Célestine, Thierry, vraiment, je vous remercie pour la qualité, la force de vos interventions, que je trouve, l'une et l'autre, exemplaires. Célestine proteste au nom de la transmission : en effet, comment ne pas croire à la pérennité des choses de l'esprit et de la culture, donc de la langue, lorsqu'on se donne pour métier de transmettre ? Célestine ne saurait s'offrir le luxe, ni céder à la tentation de désespérer.
Thierry, je vous retrouve ici tel que je vous imagine et vous connais. Depuis si longtemps, depuis votre premier livre, vous refusez l'hypocrisie et la fausse, prétendue et mauvaise « bonne conscience » de nos sociétés. Je vous remercie pour la puissante sincérité des lignes, que vous avez écrites. Je vous sais gré de nous les avoir confiées. Ni racisme ni angélisme, lequel est d'ailleurs une forme déguisée de racisme.
Je vous recommande la visite du blogue de Célestine http://celestinetroussecotte.blogspot.fr/: il y a de la finesse, de la malice et du simple et complexe bonheur de vivre.

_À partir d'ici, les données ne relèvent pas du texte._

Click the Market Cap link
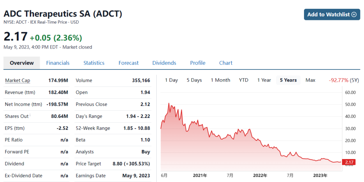tap(18, 81)
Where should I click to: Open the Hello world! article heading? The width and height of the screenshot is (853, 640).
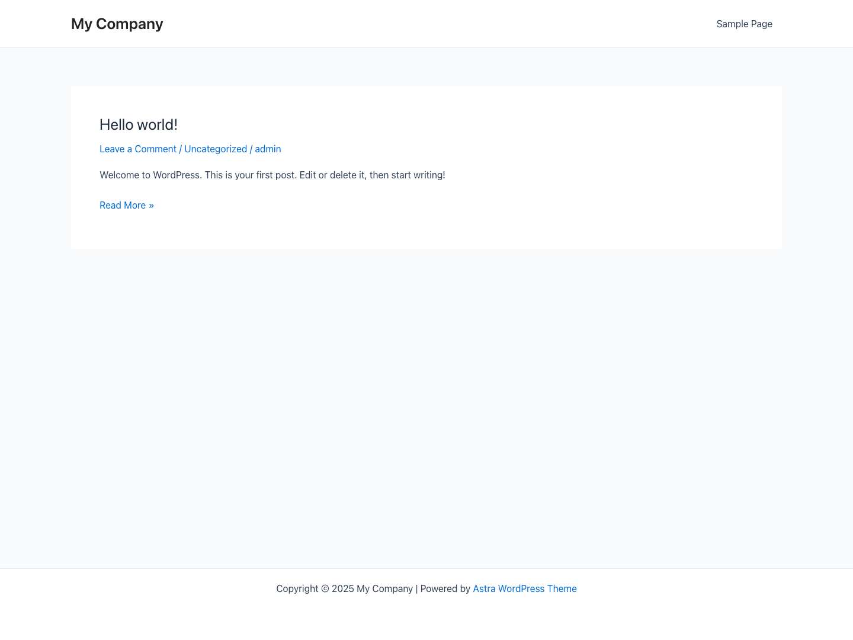click(138, 124)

Thierry et ses amis Vincent Deyveaux et
Kira Sapguir, ont fondé et animent un repère de littérature, qui nous permet de supporter l'atroce médiocrité des « rentrées littéraires » françaises : http://antifixion.blogspot.fr/
Merci beaucoup cher Patrick, pour votre réponse. Je vois qu'il existe encore maintenant des " hommes d'avant" qui connaissent le raffinement et la cordialité. Ça fait plaisir.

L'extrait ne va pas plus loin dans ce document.